• _Problem to work on_
Copy out every one of the following records word for word, keeping each line as it stands.

(Part of a data file)
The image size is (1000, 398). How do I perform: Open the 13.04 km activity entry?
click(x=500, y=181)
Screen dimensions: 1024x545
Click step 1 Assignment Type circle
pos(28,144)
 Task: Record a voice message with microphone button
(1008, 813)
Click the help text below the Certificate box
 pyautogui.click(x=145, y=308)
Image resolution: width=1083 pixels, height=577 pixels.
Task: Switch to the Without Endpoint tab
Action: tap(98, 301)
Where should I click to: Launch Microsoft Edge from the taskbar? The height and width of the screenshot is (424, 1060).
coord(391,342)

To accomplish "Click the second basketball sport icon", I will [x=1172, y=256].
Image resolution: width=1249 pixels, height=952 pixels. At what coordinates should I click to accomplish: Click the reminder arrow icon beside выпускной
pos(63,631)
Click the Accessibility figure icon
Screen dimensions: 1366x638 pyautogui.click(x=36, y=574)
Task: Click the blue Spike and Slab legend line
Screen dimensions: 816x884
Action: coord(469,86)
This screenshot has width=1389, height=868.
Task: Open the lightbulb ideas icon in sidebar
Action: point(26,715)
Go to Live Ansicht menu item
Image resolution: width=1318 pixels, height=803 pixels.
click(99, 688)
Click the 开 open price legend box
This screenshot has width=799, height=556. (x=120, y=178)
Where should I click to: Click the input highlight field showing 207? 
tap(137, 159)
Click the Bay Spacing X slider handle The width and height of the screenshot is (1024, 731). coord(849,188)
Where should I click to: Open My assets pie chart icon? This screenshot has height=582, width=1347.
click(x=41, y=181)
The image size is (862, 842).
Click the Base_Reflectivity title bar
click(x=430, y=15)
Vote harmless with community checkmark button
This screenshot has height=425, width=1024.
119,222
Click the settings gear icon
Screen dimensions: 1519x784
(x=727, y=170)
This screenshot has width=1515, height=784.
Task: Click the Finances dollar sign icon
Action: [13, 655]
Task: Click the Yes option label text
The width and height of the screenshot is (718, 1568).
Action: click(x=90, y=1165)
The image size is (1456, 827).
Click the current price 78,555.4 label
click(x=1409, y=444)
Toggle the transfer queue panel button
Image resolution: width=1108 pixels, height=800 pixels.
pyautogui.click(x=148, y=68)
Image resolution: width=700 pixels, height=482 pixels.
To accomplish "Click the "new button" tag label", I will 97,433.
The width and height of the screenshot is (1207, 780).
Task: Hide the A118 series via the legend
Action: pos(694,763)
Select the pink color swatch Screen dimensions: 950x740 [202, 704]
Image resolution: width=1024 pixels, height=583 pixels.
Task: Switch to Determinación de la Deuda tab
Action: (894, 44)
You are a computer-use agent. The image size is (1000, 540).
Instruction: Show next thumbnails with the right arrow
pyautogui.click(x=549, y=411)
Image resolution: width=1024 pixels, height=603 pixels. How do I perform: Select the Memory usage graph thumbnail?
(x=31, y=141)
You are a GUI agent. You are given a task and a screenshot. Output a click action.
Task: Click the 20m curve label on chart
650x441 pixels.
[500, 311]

• _Finished task_
The image size is (1000, 398). How do I perform: Open the 13.04 km activity entry?
click(x=500, y=181)
Screen dimensions: 1024x545
Click step 1 Assignment Type circle
pos(28,144)
 Task: Record a voice message with microphone button
(1008, 813)
Click the help text below the Certificate box
 pyautogui.click(x=145, y=308)
Image resolution: width=1083 pixels, height=577 pixels.
Task: Switch to the Without Endpoint tab
Action: tap(98, 301)
Where should I click to: Launch Microsoft Edge from the taskbar? The height and width of the screenshot is (424, 1060).
coord(391,342)

To accomplish "Click the second basketball sport icon", I will [x=1172, y=256].
Image resolution: width=1249 pixels, height=952 pixels. At what coordinates should I click to accomplish: Click the reminder arrow icon beside выпускной
pos(63,631)
Click the Accessibility figure icon
Screen dimensions: 1366x638 pyautogui.click(x=36, y=574)
Task: Click the blue Spike and Slab legend line
Screen dimensions: 816x884
Action: coord(469,86)
This screenshot has width=1389, height=868.
Task: Open the lightbulb ideas icon in sidebar
Action: point(26,715)
Go to Live Ansicht menu item
Image resolution: width=1318 pixels, height=803 pixels.
click(99, 688)
Click the 开 open price legend box
This screenshot has width=799, height=556. (x=120, y=178)
Where should I click to: Click the input highlight field showing 207? 
tap(137, 159)
Click the Bay Spacing X slider handle The width and height of the screenshot is (1024, 731). coord(849,188)
Where should I click to: Open My assets pie chart icon? This screenshot has height=582, width=1347.
click(x=41, y=181)
The image size is (862, 842).
Click the Base_Reflectivity title bar
click(x=430, y=15)
Vote harmless with community checkmark button
This screenshot has height=425, width=1024.
119,222
Click the settings gear icon
Screen dimensions: 1519x784
(x=727, y=170)
This screenshot has width=1515, height=784.
Task: Click the Finances dollar sign icon
Action: [13, 655]
Task: Click the Yes option label text
The width and height of the screenshot is (718, 1568).
Action: click(x=90, y=1165)
The image size is (1456, 827).
Click the current price 78,555.4 label
click(x=1409, y=444)
Toggle the transfer queue panel button
Image resolution: width=1108 pixels, height=800 pixels.
pyautogui.click(x=148, y=68)
Image resolution: width=700 pixels, height=482 pixels.
To accomplish "Click the "new button" tag label", I will 97,433.
The width and height of the screenshot is (1207, 780).
Task: Hide the A118 series via the legend
Action: pos(694,763)
Select the pink color swatch Screen dimensions: 950x740 [202, 704]
Image resolution: width=1024 pixels, height=583 pixels.
Task: Switch to Determinación de la Deuda tab
Action: (894, 44)
You are a computer-use agent. The image size is (1000, 540).
Instruction: Show next thumbnails with the right arrow
pyautogui.click(x=549, y=411)
Image resolution: width=1024 pixels, height=603 pixels. How do I perform: Select the Memory usage graph thumbnail?
(x=31, y=141)
You are a GUI agent. You are given a task and a screenshot. Output a click action.
Task: Click the 20m curve label on chart
650x441 pixels.
[500, 311]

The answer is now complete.